10 Details About the Fatal Plane Crash that Was the Death of Lynyrd Skynyrd As We Knew It

Josh - August 1, 2018

10 Details About the Fatal Plane Crash that Was the Death of Lynyrd Skynyrd As We Knew It
Lynyrd Skynyrd stops for a shot in 1973. Photo: obviousmag.org

The Aftermath And The Battle With Survivor’s Remorse

Gary Rossington, one of the band’s guitar players, had suffered two broken arms, a broken leg, a punctured stomach and liver. Allen Collins, another guitar player for the group, had cracked two vertebrae, and the cut to his right arm was so severe, that it almost required amputation.
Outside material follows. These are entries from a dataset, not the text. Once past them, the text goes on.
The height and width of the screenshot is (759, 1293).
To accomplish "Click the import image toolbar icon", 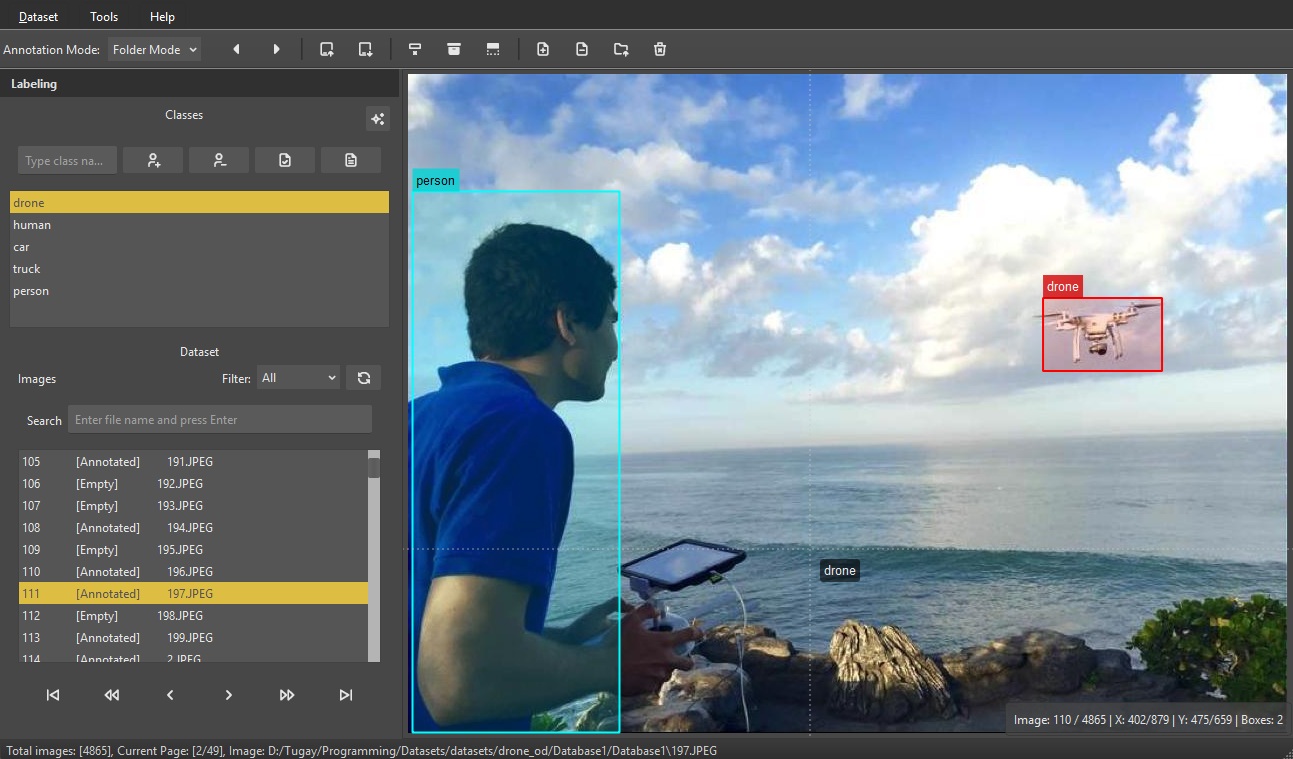I will pos(327,48).
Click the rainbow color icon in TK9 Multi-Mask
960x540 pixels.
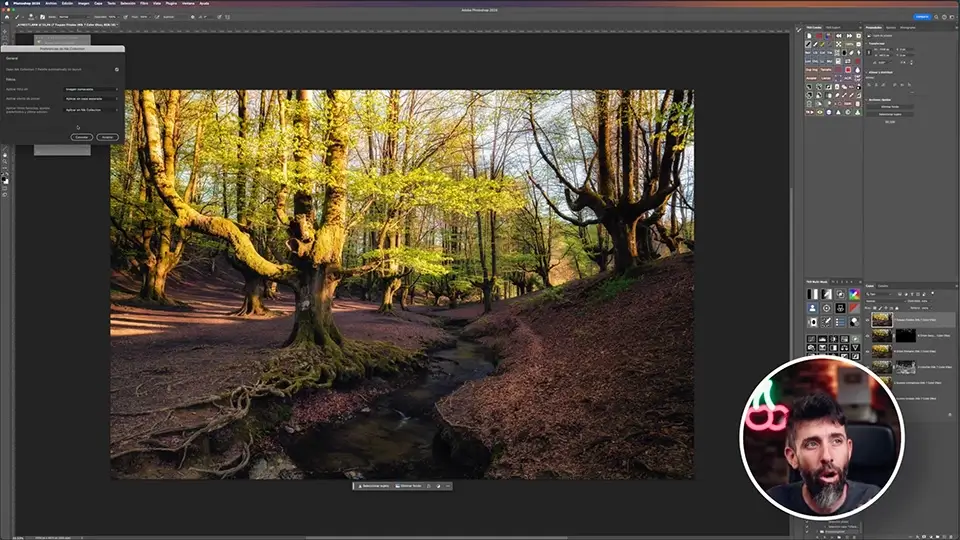click(x=854, y=294)
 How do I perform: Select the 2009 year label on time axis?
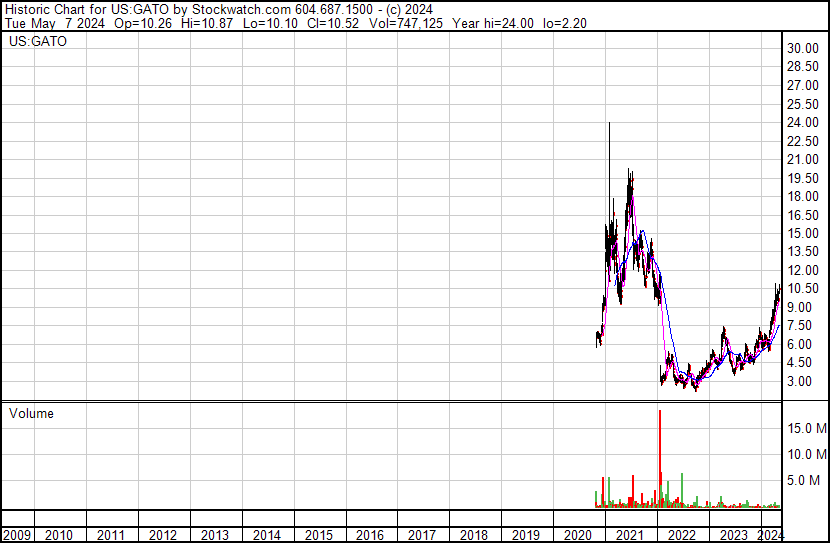pyautogui.click(x=17, y=535)
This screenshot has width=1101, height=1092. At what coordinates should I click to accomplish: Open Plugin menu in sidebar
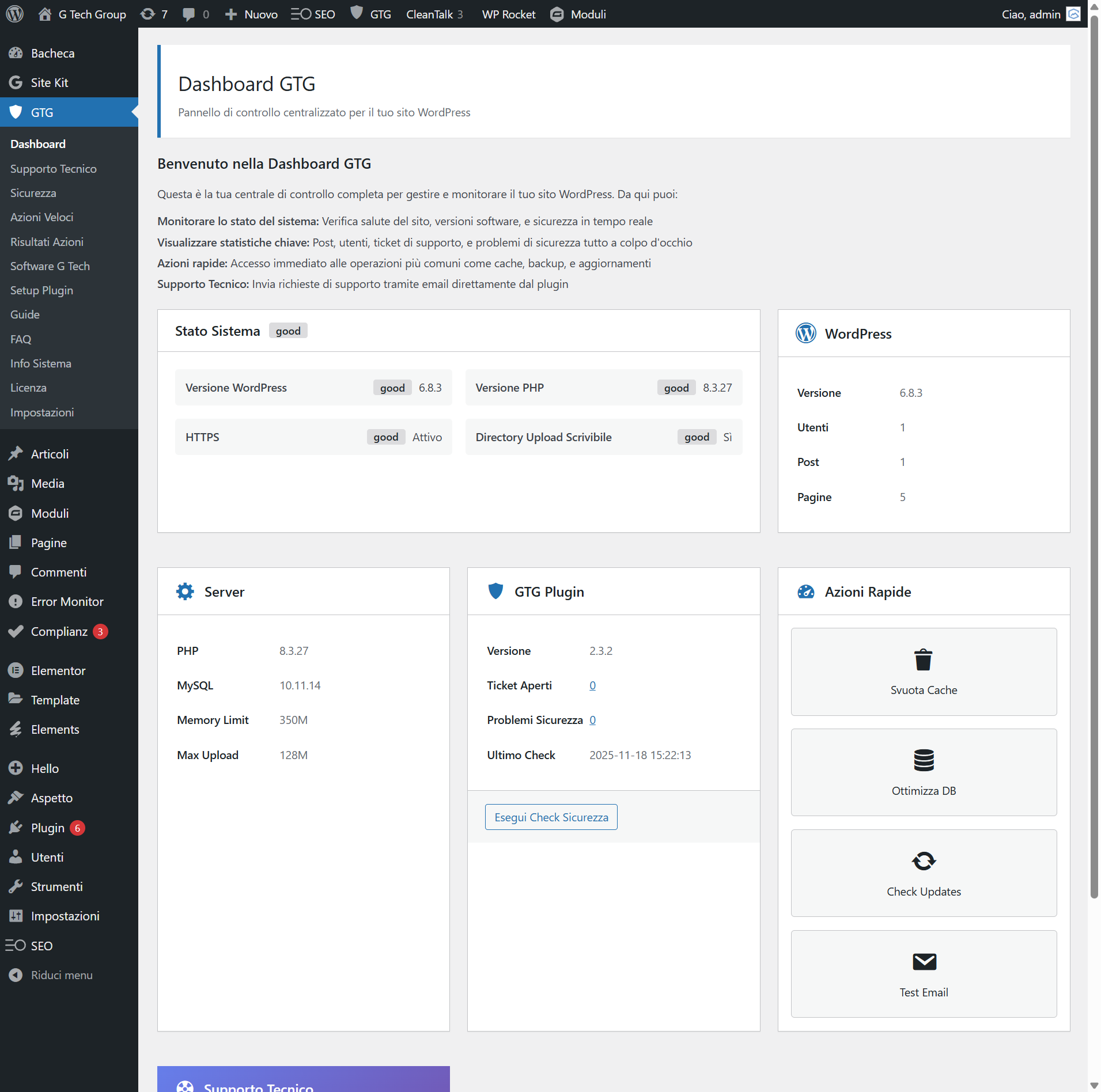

Billy Powell, the band’s keyboardist, received extensive facial lacerations and a broken right knee. In addition to his fractured ribcage, Artimus Pyle was treated for numerous abrasions and contusions. Gene Odom had been thrown from the plane and broke his neck, his skin badly burned and one eye blinded by phosphorus from a de-icing flare that had been aboard. Leon Wilkeson, their bass player, had arguably the most harrowing recovery; as he faced many internal injuries, dislodged teeth, and a broken left arm and leg, and his heart stopped twice on the operating table while doctors frantically struggled to keep him alive.

Van Zant, Steve and Cassie Gaines, Kilpatrick and the pilots were laid in a temporary morgue at a local high school gymnasium. Rudge chartered three planes for loved ones to identify the bodies. Among them were Lacy Van Zant, Ronnie’s Father, and .38 Special’s Guitarist Dan Barnes. Ronnie’s mother Marion refused to make the flight, after seeing a horrific plane crash of her own that killed 9 people. After claiming his deceased son, Lacy Van Zant went to visit the other members of the band at the hospital. The rest of the group had no idea at the time that they would never see the face of Ronnie again. When the group asked Ronnie’s father how he was, he simply replied “He’s fine. You all just better get some rest.” Dan Barnes recalls saying “This man had just been to the funeral home and seen his son dead and decided to keep that to himself for these guys to heal. I told him that it was the strongest thing I had seen a man do.”

For members Gary Rossington and Allen Collins, the weight of what happened seemed to push down on them the most. Rossington recalls saying “It was always weird for Allen and me because we were up front in the plane. It was Steve, and me, and Ronnie and I was in the middle of them. Then on the other side, it was Allen in the middle of Dean and Cassie. They all died but we didn’t. We always wondered why, you know.” The surviving members would grapple with this throughout their days.